I am sure there are all kinds of deliberate and malicious uses of alts, but my interest doesn't tend there, and it all makes me think of some of the scenes in the screwball comedies of the 30s, like The Lady Eve or The Awful Truth, or even the jail scene in Bringing Up Baby. The Lady Eve has an edge to it, in part because it is Barbara Stanwyck, so maybe not the best example here, although it is a sort of alt revenge now that I think about it. (And maybe there is a good machinima noir of an alt story, a femme fatale who is genuinely unknowable, maybe even to herself, lost between accounts!) I saw a production of the play The Importance of Being Earnest in Second Life, and thought that was a particularly resonant and funny play in the SL context. Shakespearean comedies, too, would have excellent significances, with the cross-dressing impersonations, mistaken identities, and overall investigation of self, appearance, and social customs.

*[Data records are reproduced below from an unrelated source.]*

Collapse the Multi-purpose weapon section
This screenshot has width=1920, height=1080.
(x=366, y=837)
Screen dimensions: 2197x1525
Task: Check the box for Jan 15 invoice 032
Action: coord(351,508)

And, yes, all this makes me more interested in what I call the mixed-reality works in progress of friendships, ones that bridge the boundaries of the virtual and actual worlds, and have been enjoying playing with some new gadget/applications that facilitate those border crossings. There is an app for my new lovely iPhone called Sparkle, that logs me into SL and I can IM or have local chat with the folks inworld with it. There are the new avalines, phone numbers for avatars, and yesterday I called Sage Duncan and talked with her with me on my home telephone and her on SL voice chat. Earth calling Sage, Superhero/Fox!! These are the kinds of technologies that make toggling between the actual and the virtual possible.